Radical chic, magliette rosse e… sticazzi.

Nella mia vita ho fatto un po’ di tutto. E molto niente. Molti fallimenti. Altre volte nemmeno ci ho provato.
Sono stato un precario, sono stato uno schiavetto pagato a voucher (all’epoca non si chiamavano così).
Per comprarmi alcune cose sono andato in giro con le scarpe bucate.
Sono un invalido civile, una specie di disabile (dico “specie” perché sulla carta lo sono ma per rispetto ad altri in situazioni infinitamente più invalidanti mi sento in obbligo di minimizzare).
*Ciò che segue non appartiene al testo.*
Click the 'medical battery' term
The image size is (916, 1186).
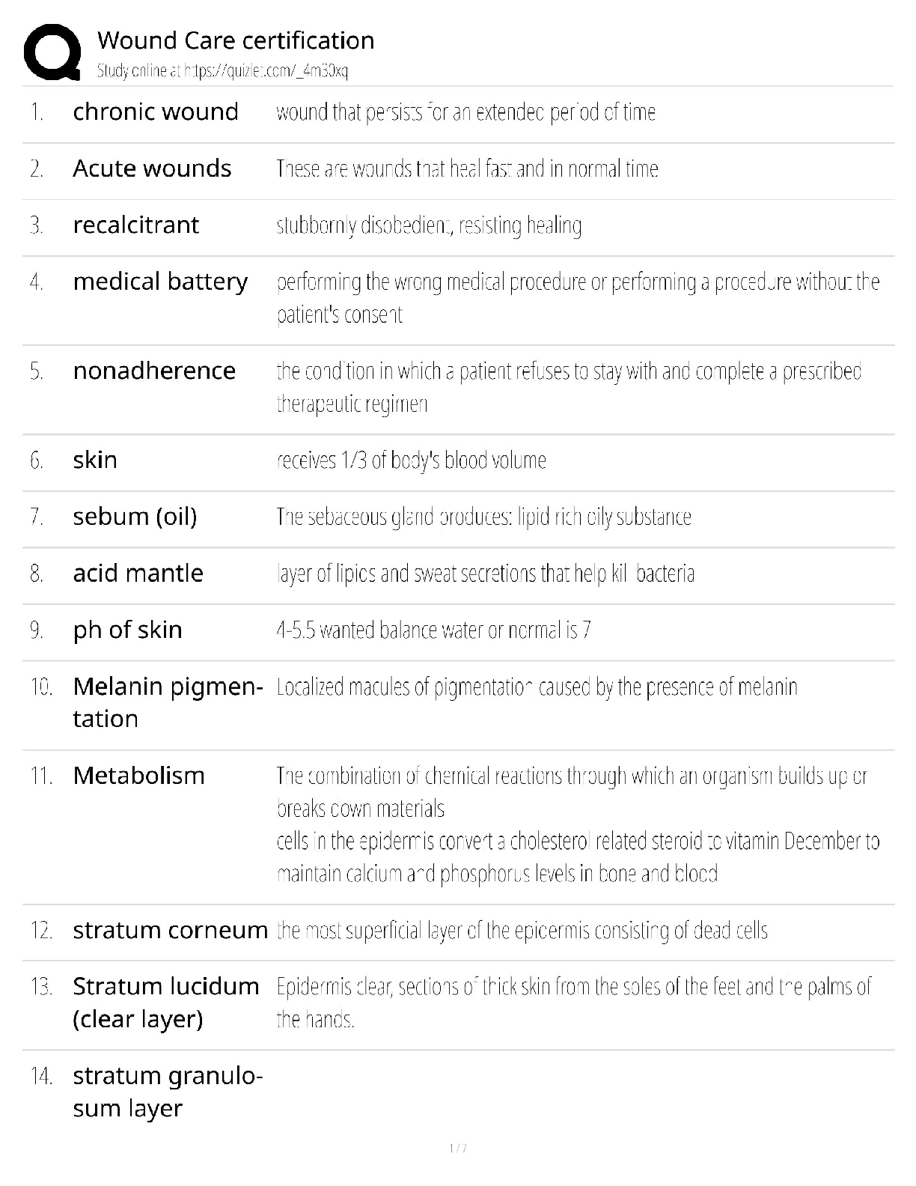click(160, 282)
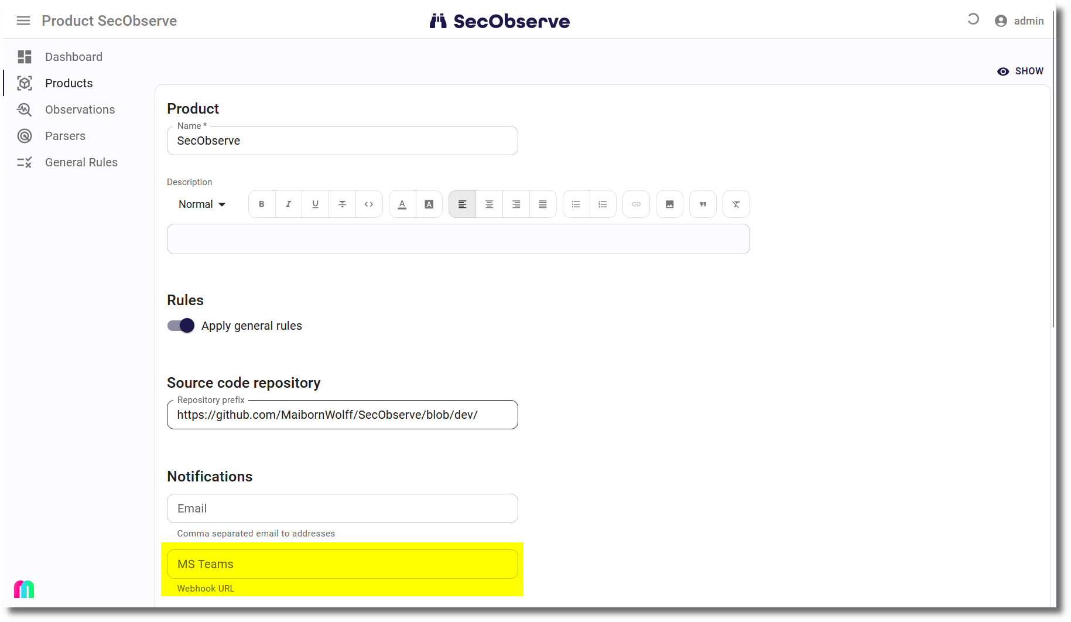The height and width of the screenshot is (622, 1071).
Task: Open the Normal heading style dropdown
Action: pyautogui.click(x=202, y=204)
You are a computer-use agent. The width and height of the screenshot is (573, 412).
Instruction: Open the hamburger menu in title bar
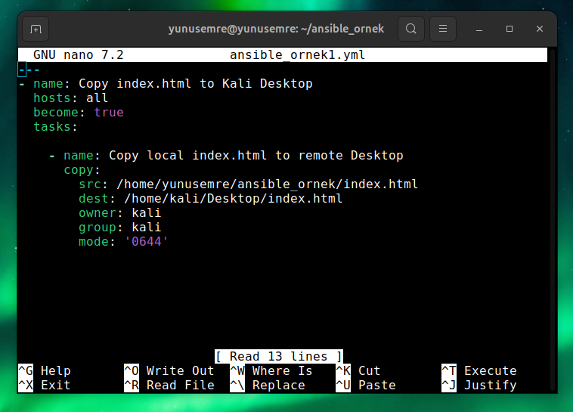[x=443, y=29]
Molti problemi di salute accavallati uno sull’altro mi hanno colpito nei miei interessi più importanti nonché nella mia vita lavorativa.

Oggi per strada ho visto una bambina sui 2-3 anni, capelli lunghi, castani e mossi. L’avessi vista da sola avrei potuto scambiarla per una bambina italiana. Ma era coi genitori che rendevano palese la sua provenienza non italiana, probabilmente nordafricana.
La bambina rideva e correva. Giocava e scherzava col padre mentre altri del gruppo sedevano al bar della piazza.
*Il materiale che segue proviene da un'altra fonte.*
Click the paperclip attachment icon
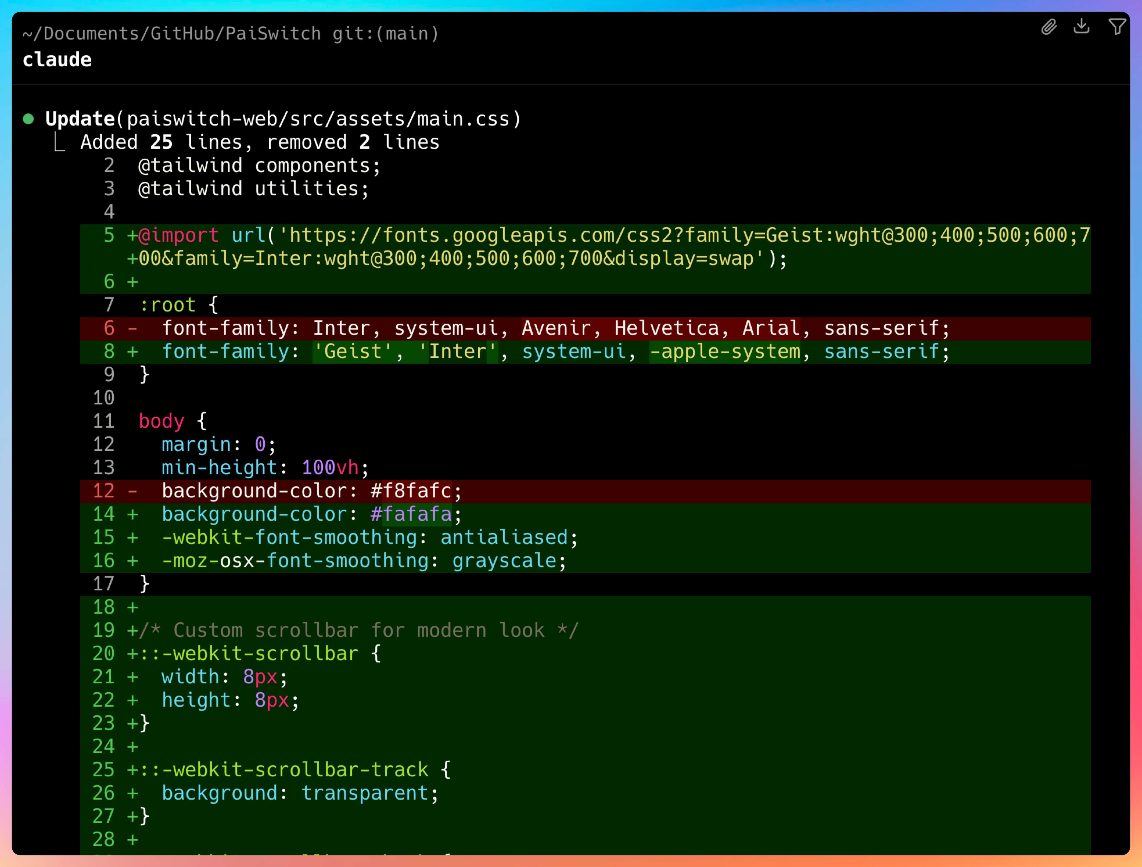Viewport: 1142px width, 867px height. [x=1049, y=26]

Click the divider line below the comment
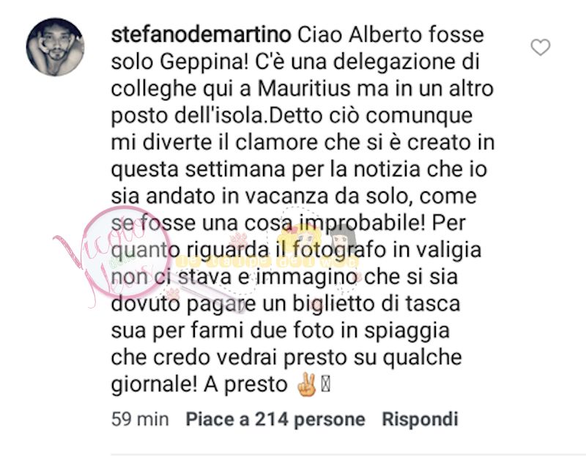[349, 455]
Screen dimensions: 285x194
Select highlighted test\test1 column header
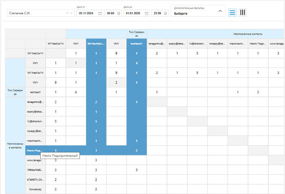point(136,43)
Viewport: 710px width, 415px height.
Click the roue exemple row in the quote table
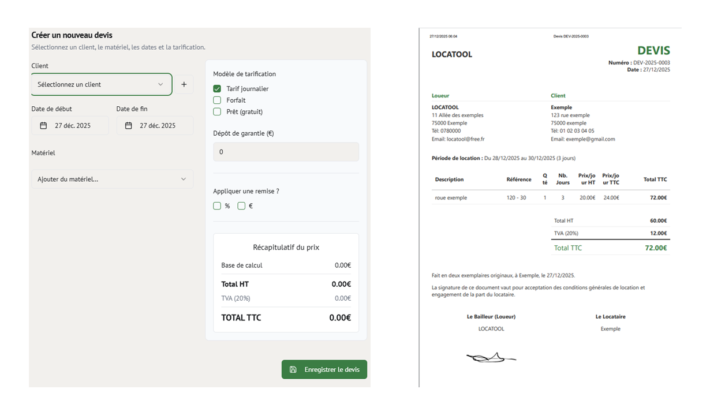(451, 197)
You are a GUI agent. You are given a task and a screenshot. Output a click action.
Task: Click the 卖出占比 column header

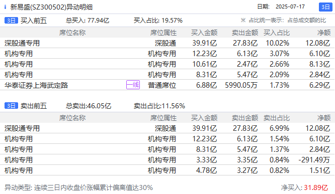277,118
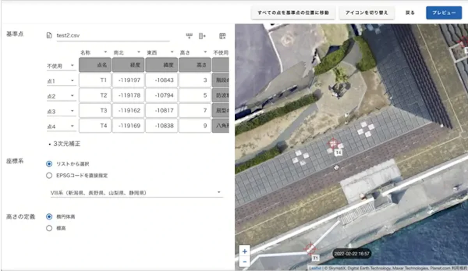Open the 東西 column assignment dropdown

pos(160,52)
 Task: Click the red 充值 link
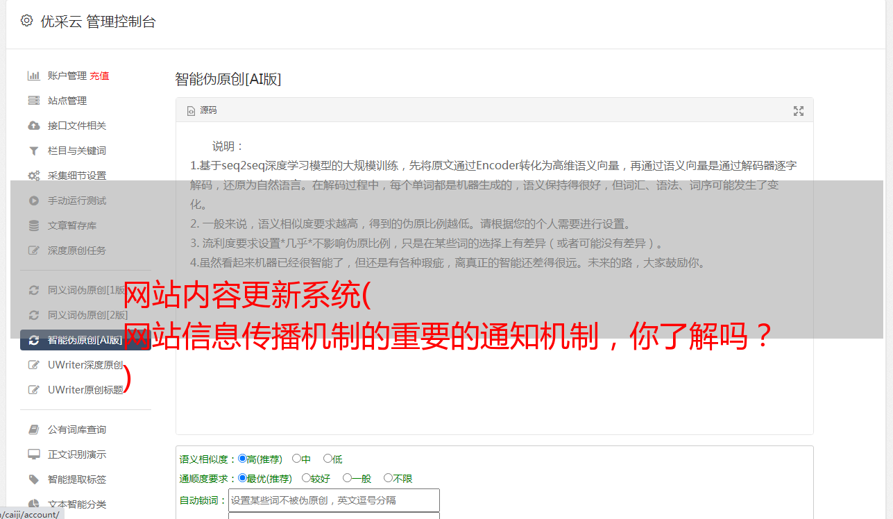tap(99, 76)
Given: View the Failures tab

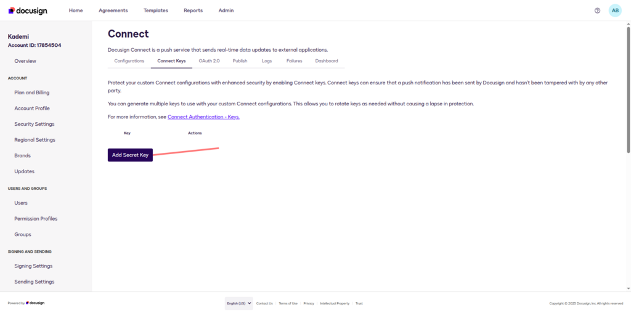Looking at the screenshot, I should coord(294,61).
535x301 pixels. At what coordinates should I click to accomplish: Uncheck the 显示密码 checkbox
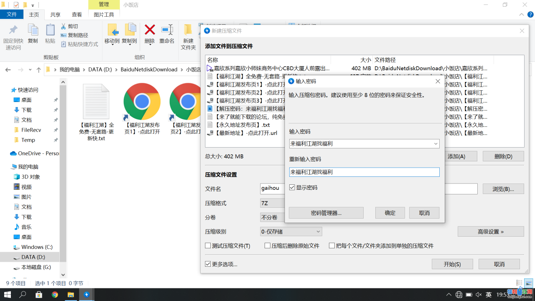[x=292, y=188]
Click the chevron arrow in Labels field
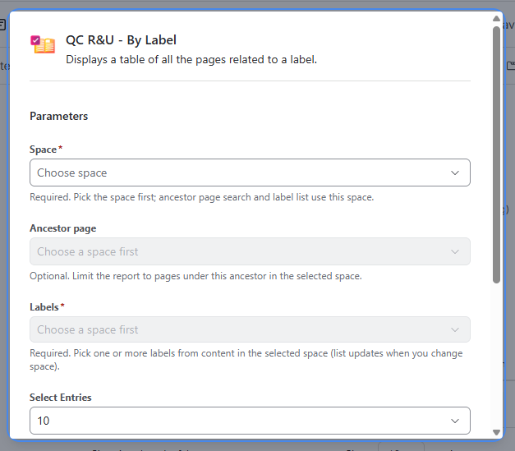The width and height of the screenshot is (515, 451). [454, 329]
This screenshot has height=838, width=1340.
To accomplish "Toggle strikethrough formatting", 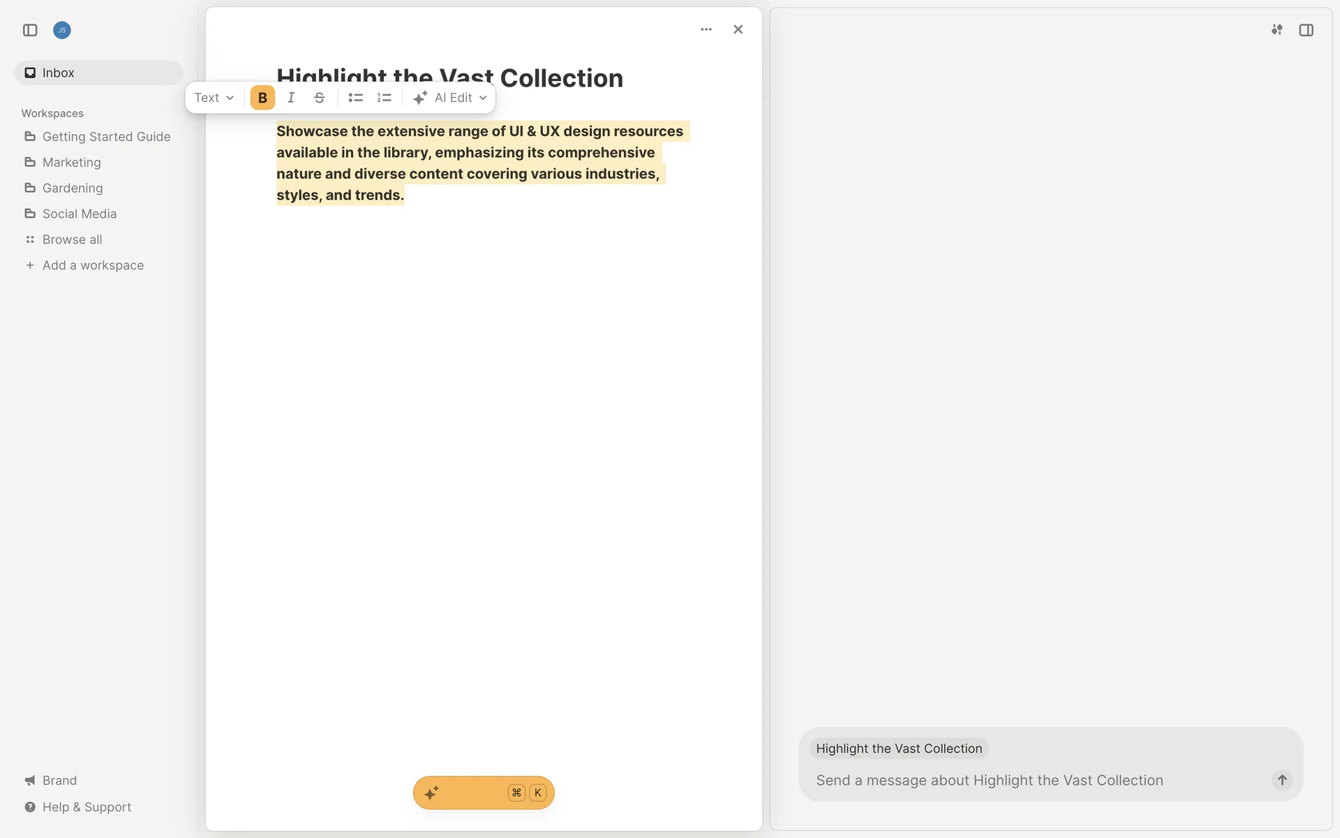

Quindi nonostante il mio status sociale, nonostante io non abbia mai posseduto un Rolex, non beva Martini e tanto meno viva in un attico a New York, nonostante la maggior parte degli intellettuali di sinistra mi facciano schifo, nonostante non abbia mai votato PD, nonostante tutto questo nulla mi ha impedito di guardare quella bambina e immaginarmela a faccia in giù su una spiaggia, immaginarmi le sue risate diventare grida soppresse dal fragore delle onde, immaginarmi i suoi capelli, ora mossi dal vento mentre corre, fluttuare spenti in balia delle correnti.

Strano vero? Basta essere umani per capire certe tragedie ed esserne rivoltati. Ma per ignorarle invece serve tanto lavoro. Serve un lavoro profondo e criminale per arrivare persino a scherzarci su, a trasformare tutto in una lotta ideologica, arrivando ad usare etichette idiote e insensate come “buonista” o “radical chic” per archiviare e spegnere un semplice e ancestrale “sentire” solo perché troppo scomodo.
Rassegnatevi. Non lo spegnerete mai.

Ah, a proposito, vi svelo un segreto che capisco sia un po’ difficile da capire e serve qualcuno che rompa il silenzio.
C’è un motivo per cui, davanti al simbolo della maglietta rossa per i migranti morti, è solo una gran paraculata senza senso tirare fuori il paragone con una maglietta azzurra per le pensioni basse, per i disoccupati, per i terremotati o altro. E ve lo dice uno che la maglietta rossa NON se l‘è messa.

Siete pronti a sapere questo segreto? Eccolo:i l motivo è che…
…nessuno dice ai pensionati che questa pacchia deve finire e quindi sticazzi i pensionati.
…nessuno dice ai disoccupati che stanno tutti con il telefono in mano e non hanno bisogno quindi sticazzi i disoccupati.
…nessuno dice ai terremotati che c’è un business sulle ricostruzioni e quindi sticazzi i terremotati.
…nessuno dice ai malati che ci stanno invadendo e quindi sticazzi i malati.
…nessuno dice ai precari che non è colpa nostra se sono precari e quindi sticazzi i precari.
…nessuno dice ai poveri che ci sono problemi ben più gravi come le pensioni e la disoccupazione da affrontare e quindi sticazzi i poveri.

Anzi, per tutte queste categorie sfortunate c’è pieno di gente che si preoccupa o finge ipocritamente di preoccuparsene.
Ma solo quando si tirano fuori i migranti l’ipocrisia di alcuni si aggiunge alla lista di scuse per dire “sticazzi” i migranti.
La maglietta rossa sarebbe servita proprio a questo: non perché #primaimigranti, ma perché i migranti sono l’unica categoria per cui si può dire sticazzi e passare pure per patrioti.